**Task:** Apart from the pictures, write out all the records exactly.

─── The records ───

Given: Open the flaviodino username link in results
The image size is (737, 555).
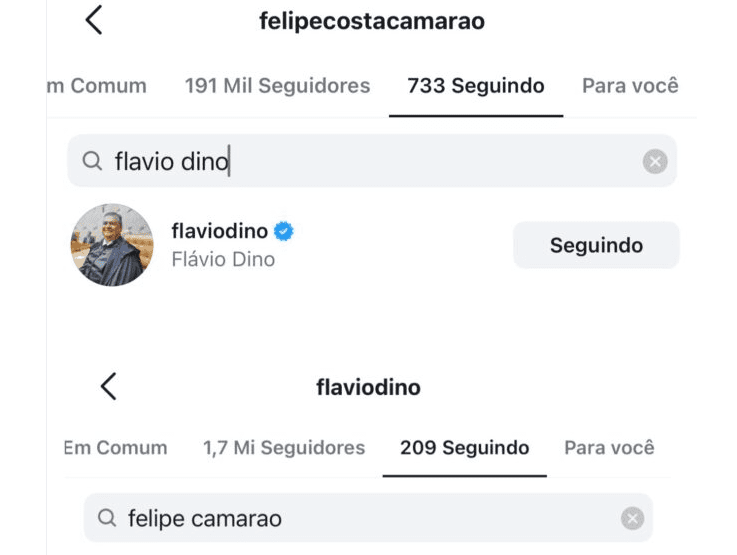Looking at the screenshot, I should [x=220, y=232].
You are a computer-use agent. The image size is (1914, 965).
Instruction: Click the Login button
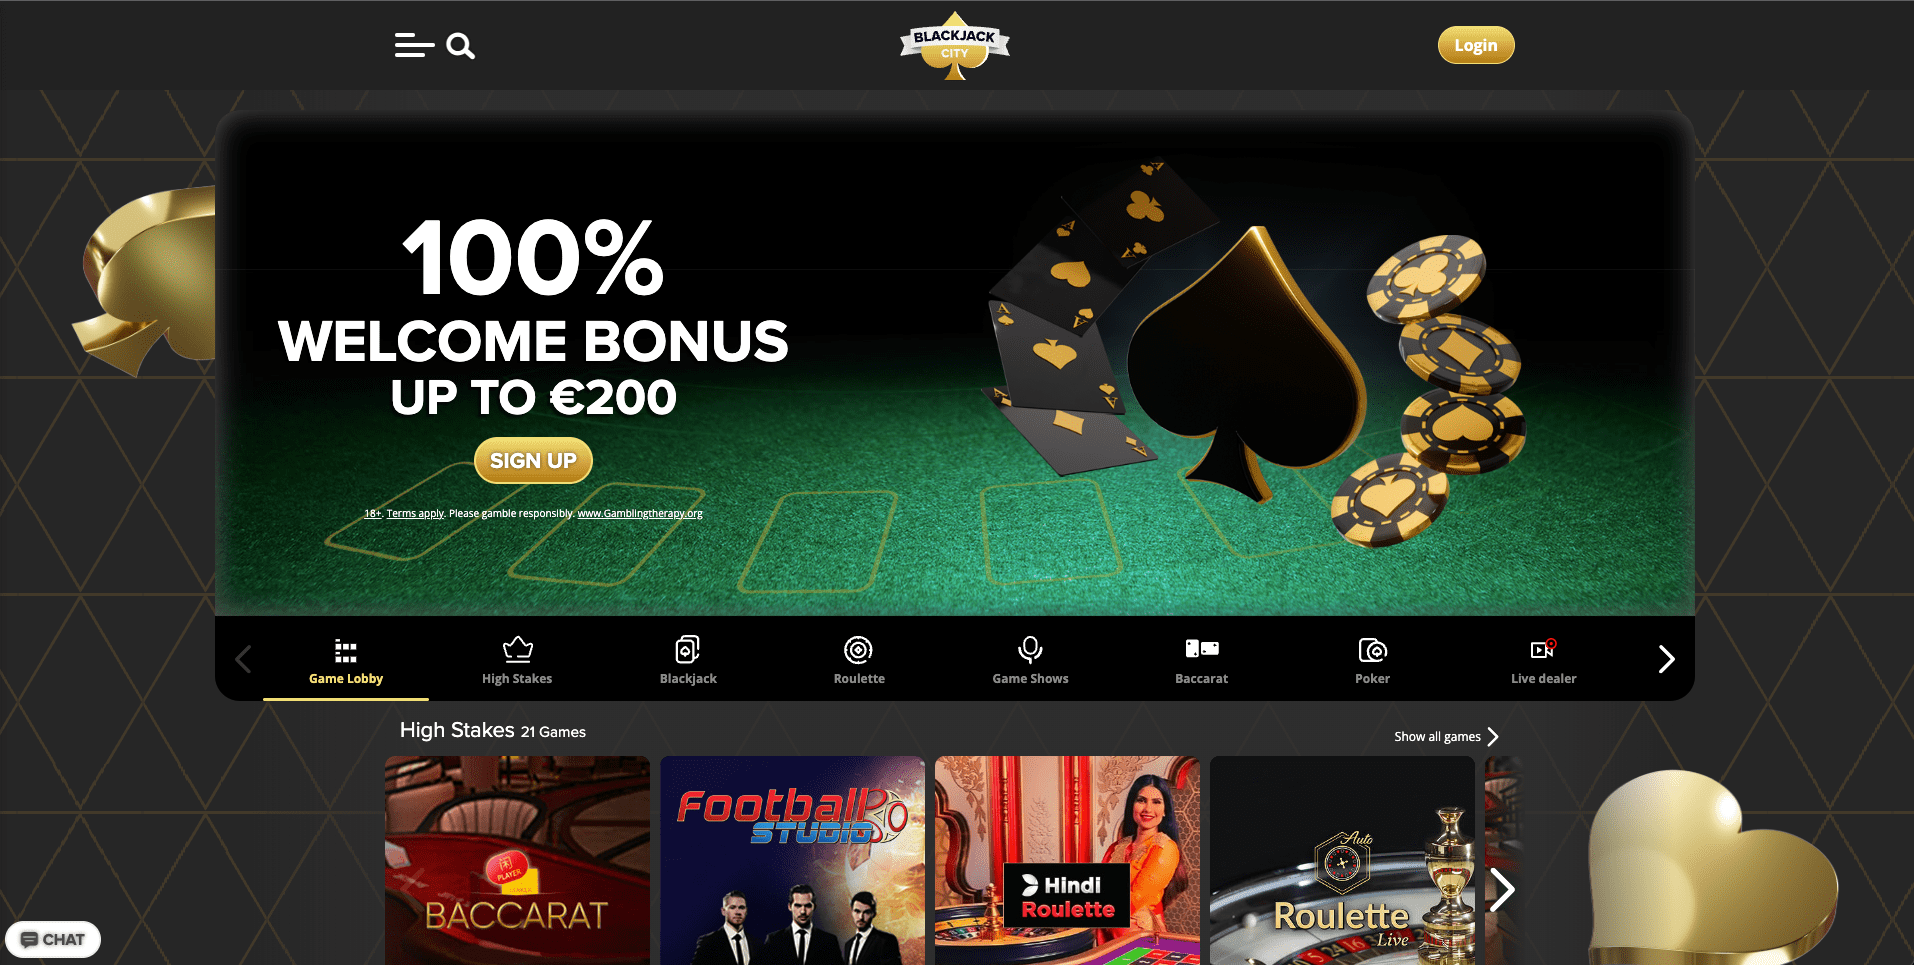pos(1476,45)

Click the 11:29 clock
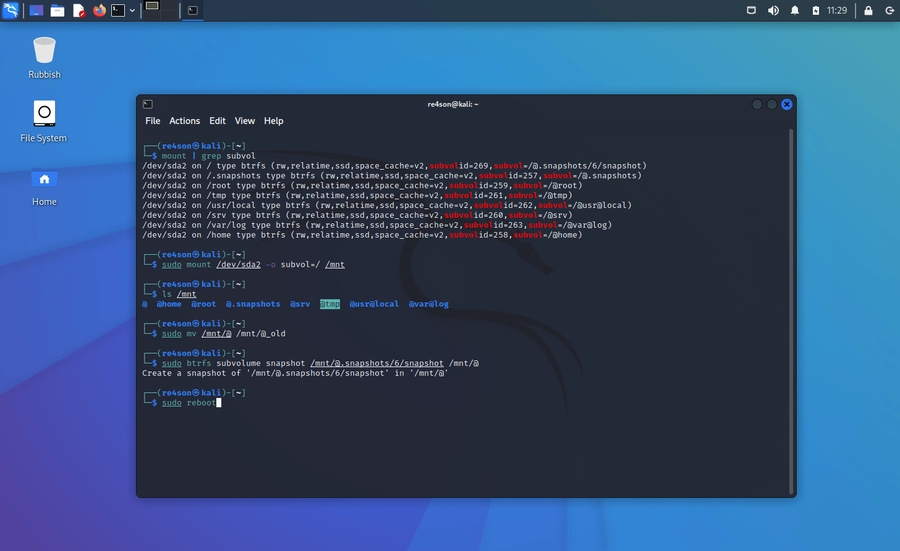[837, 10]
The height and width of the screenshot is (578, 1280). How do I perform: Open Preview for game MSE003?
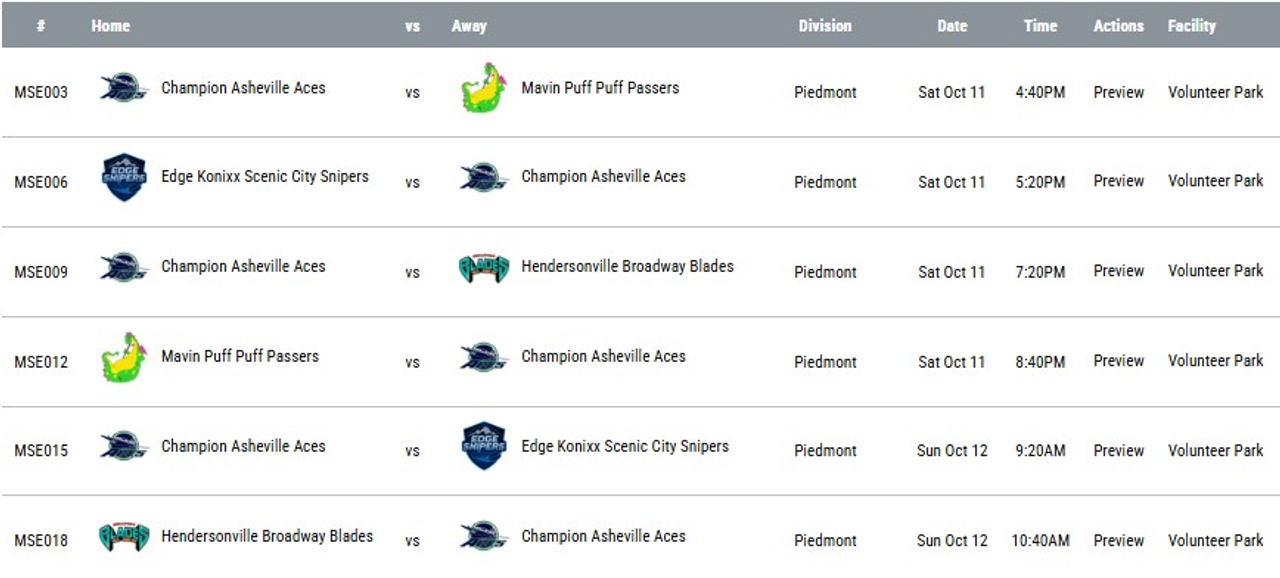(1118, 92)
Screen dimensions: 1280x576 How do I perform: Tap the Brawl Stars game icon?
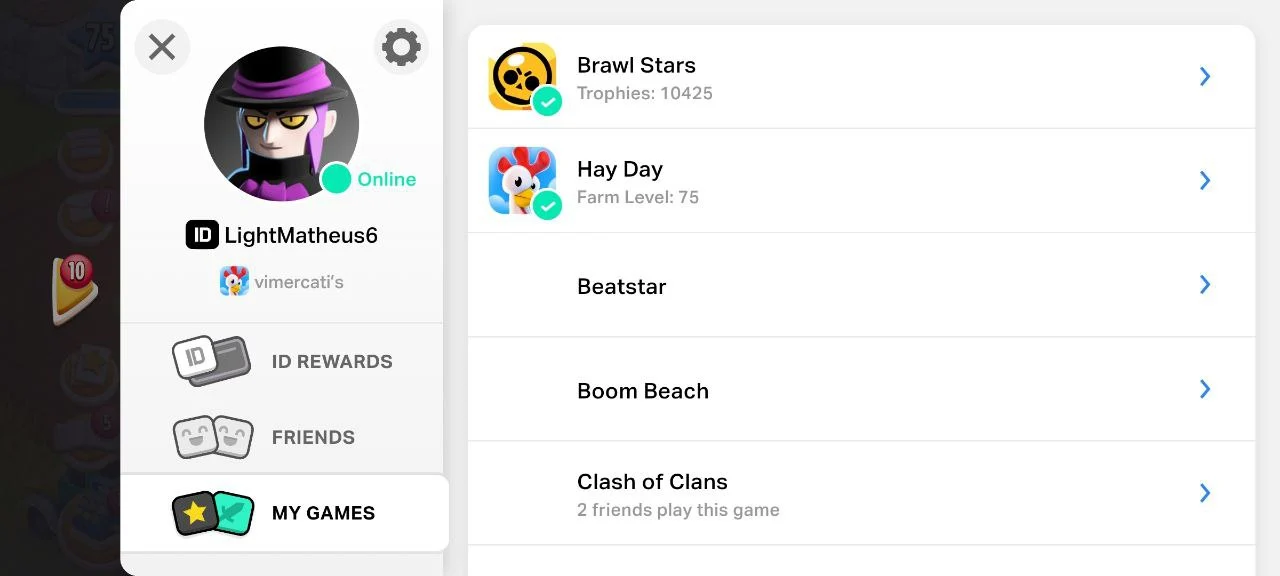click(520, 75)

───

**Your solution:**
Given: Open the flaviodino username link in results
The image size is (737, 555).
Looking at the screenshot, I should [x=220, y=232].
You are a computer-use agent. The image size is (1914, 965).
Instruction: Click the Login button
pos(1476,45)

Click the 11:29 clock
[837, 10]
The height and width of the screenshot is (578, 1280). How do I perform: Open Preview for game MSE003?
(1118, 92)
Screen dimensions: 1280x576 How do I perform: Tap the Brawl Stars game icon?
click(520, 75)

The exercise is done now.